▶ _REQUIREMENT_
Repeat the span of the entries below that starts at the line with "Viewport: 1266px width, 885px height." and ends at the line with "filters using 清除筛选", nothing more. Skip the pictures.

▶ _SUPPLIED DATA_
>>

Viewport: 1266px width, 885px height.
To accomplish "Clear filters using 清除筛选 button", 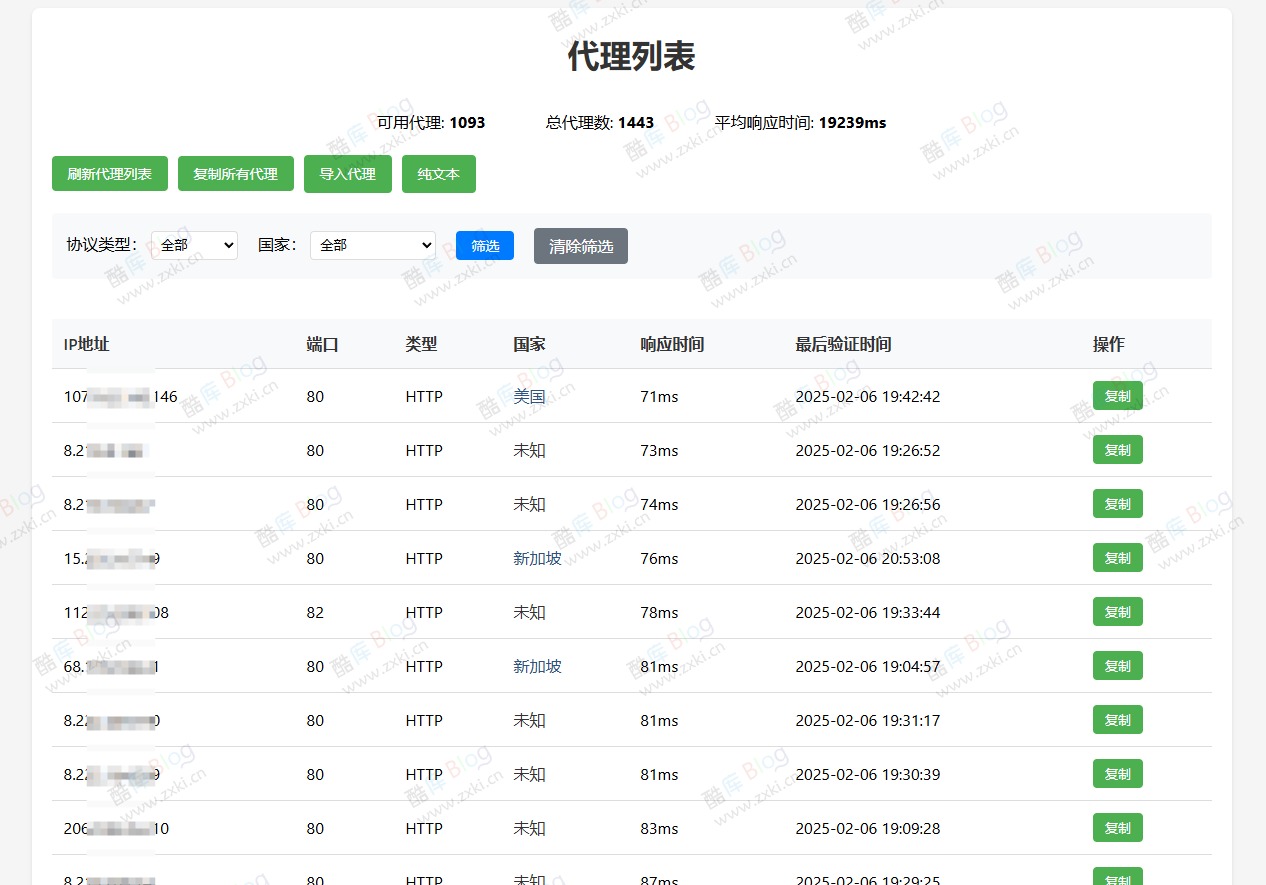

<<
>>

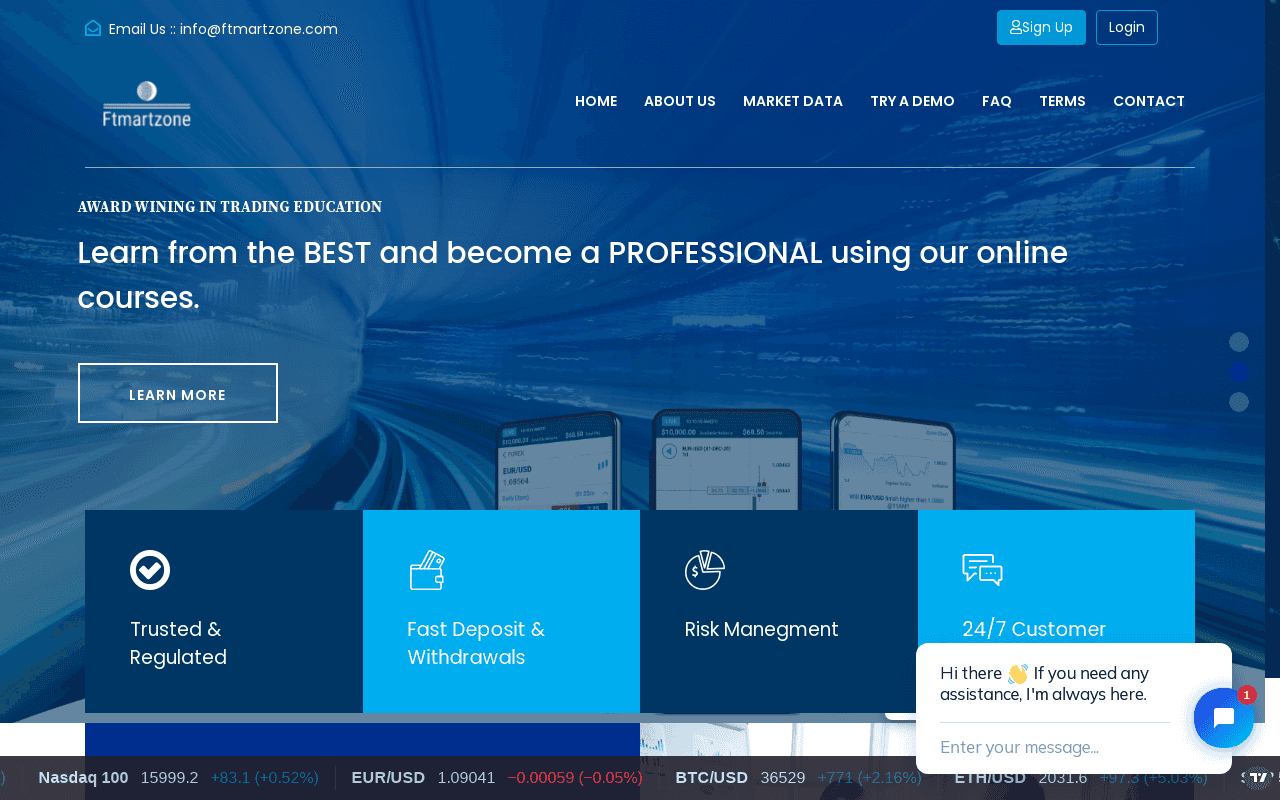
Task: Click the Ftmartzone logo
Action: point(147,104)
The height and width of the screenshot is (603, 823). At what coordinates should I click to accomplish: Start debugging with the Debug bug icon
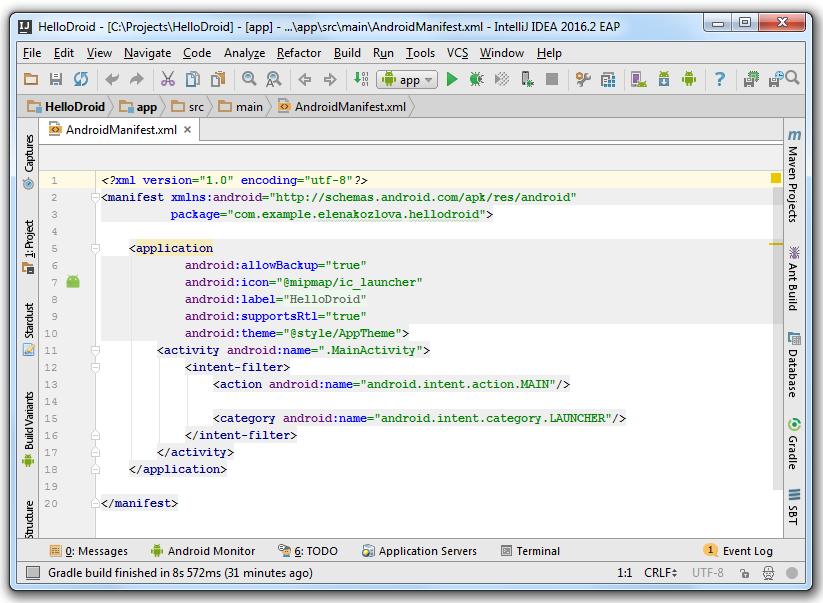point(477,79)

<<
>>

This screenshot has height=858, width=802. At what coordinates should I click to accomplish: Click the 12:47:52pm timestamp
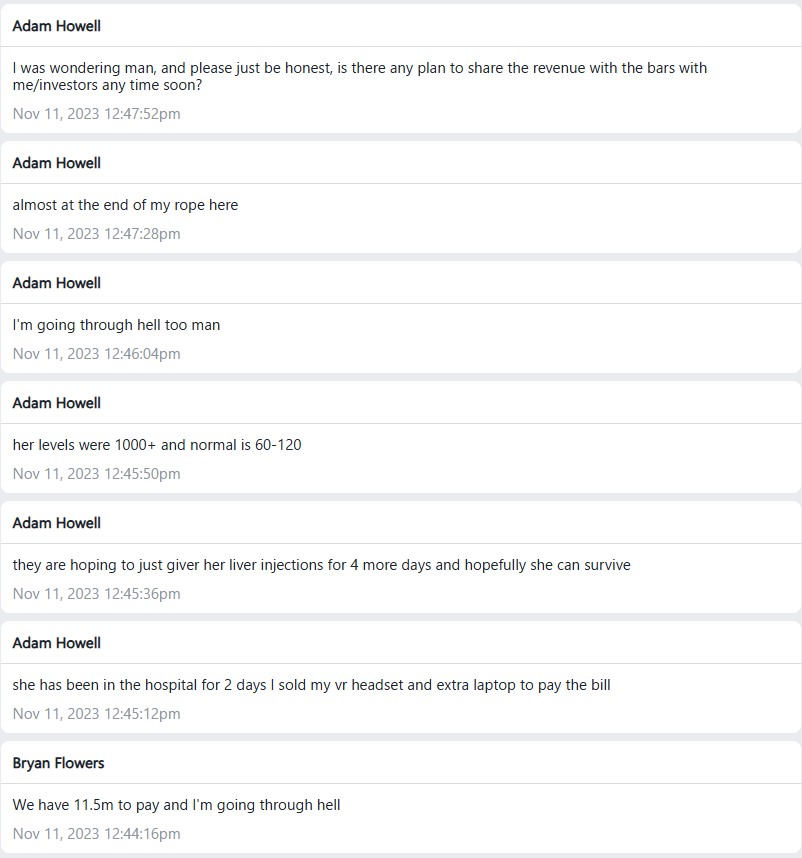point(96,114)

<<

▶ _RESULT_
Viewport: 1266px width, 885px height.
To accomplish "Clear filters using 清除筛选 button", 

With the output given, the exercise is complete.